Stem cell therapies may hold the cure to Alzheimer's, although so far that cure has been elusive. People who suffer from Alzheimer’s disease experience disorientation regarding time and place, changes in mood, personality and behavior, memory loss, difficulty solving problems or planning, and difficulty writing or performing other routine and familiar tasks. This progressive and irreversible brain disorder may affect judgment, initiative and social life, and can lead to physical symptoms such as vision problems.
Alzheimer’s affects mostly people aged 70 years and above, and is more common in women. It is the main risk factor for dementia among the elderly.
There is no known cure for Alzheimer's. Conventional treatments, both drug-based and non-drug strategies, may help with cognitive and behavioral symptoms, but have little to no effect on the disease's development over the long term. Current medications can’t stop Alzheimer’s from progressing, but they can temporary lessen symptoms like confusion and memory loss.
Although there have been attempts to find a remedy for Alzheimer's, and despite the fact that scientists have managed to effectively treat lab animals with drug-based treatments, no animal model has managed to truly mimic its symptoms as they manifest in humans. Remedies that worked in lab animals have failed to work in humans; for this reason, scientists decided to try a different approach by exploring the possibilities of stem cells therapies in Alzheimer’s treatments.
Can Stem cells develop new Alzheimer’s treatments?
Alzheimer’s disease affects neurons in all parts of the brain, and the complexity of this condition makes it difficult to create a model that perfectly mimics its manifestations. At least in theory, stem cells could be used for treating this condition by transplanting neural stem cells into the patient’s brain in an attempt to generate healthy new neurons to replace dead and damaged neurons. It remains unclear whether the brain would be able to integrate the transplanted cells, and if the neural stem cells are able to travel to the damaged areas.

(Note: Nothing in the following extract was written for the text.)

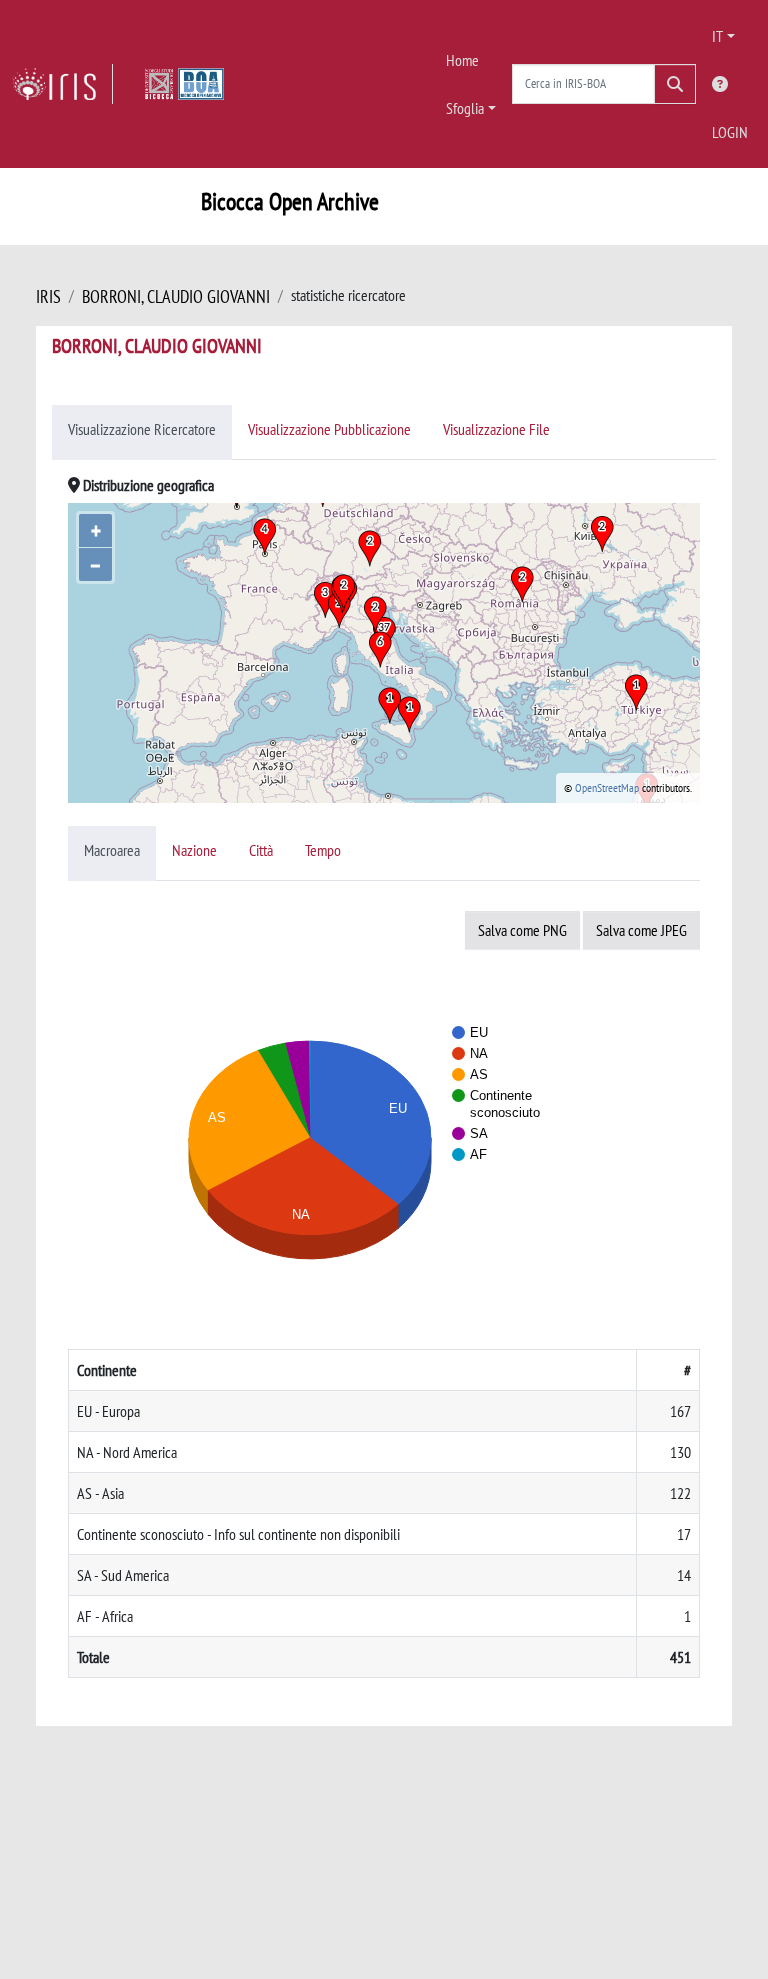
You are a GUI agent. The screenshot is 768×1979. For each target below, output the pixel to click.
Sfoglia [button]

Another great challenge is producing the different types of neurons needed to replace the damaged cells, and to find a way to stimulate the renewal of the lost connections between neural cells. Even if the transplanted cells survive and find their way to the damaged areas, they might become damaged by proteins that build up in the brain—the same proteins that cause the disease in the first place, which means any effects of a stem cell transplant could be only temporary.
A different approach would be to use stem cells for delivering neurotrophins to the brain. Neurotrophin proteins support the growth and survival of neurons, but in patients with Alzheimer’s, they’re produced in amounts too low to contribute such support. Neural stem cells can produce such cells, and in mice tests this method did prove helpful; scientists observed some improvements in memory in mice treated with stem cells.
Mesenchymal stem cells could also be used for treating Alzheimer's—not to replace damaged neurons, but to heal them. Mesenchymal stem cells may exert anti-inflammatory effects and may help ameliorate the symptoms of Alzheimer’s, but there’s no study at the moment to prove their safety or effectiveness in this condition .
Although clinical trials and studies on Alzheimer’s disease treatment to date have a high failure rate, the use of stem cells may be helpful for studying the behavior of brain cells damaged by the condition, as well as for testing various therapeutic approaches and predicting which treatment may help Alzheimer’s patients.
Researchers from the Harvard Stem Cells Institute took skin cells from Alzheimer's patients and reprogramed them to create induced pluripotent stem cells (iPSC); obtained cells were grown in special lab conditions and were found to release the same proteins that form plaque in Alzheimer’s patients . This may give scientists the opportunity to study the behavior of Alzheimer’s-affected cells and to search for and test new remedies.
Asian scientists managed to turn human fibroblasts into neuronal cells using a chemical cocktail of small molecules . These findings may provide an alternative strategy for modeling the neurodegenerative disorder, which may help scientists understand the mechanisms behind this condition. It may also play an important role in identifying new stem cell based treatments.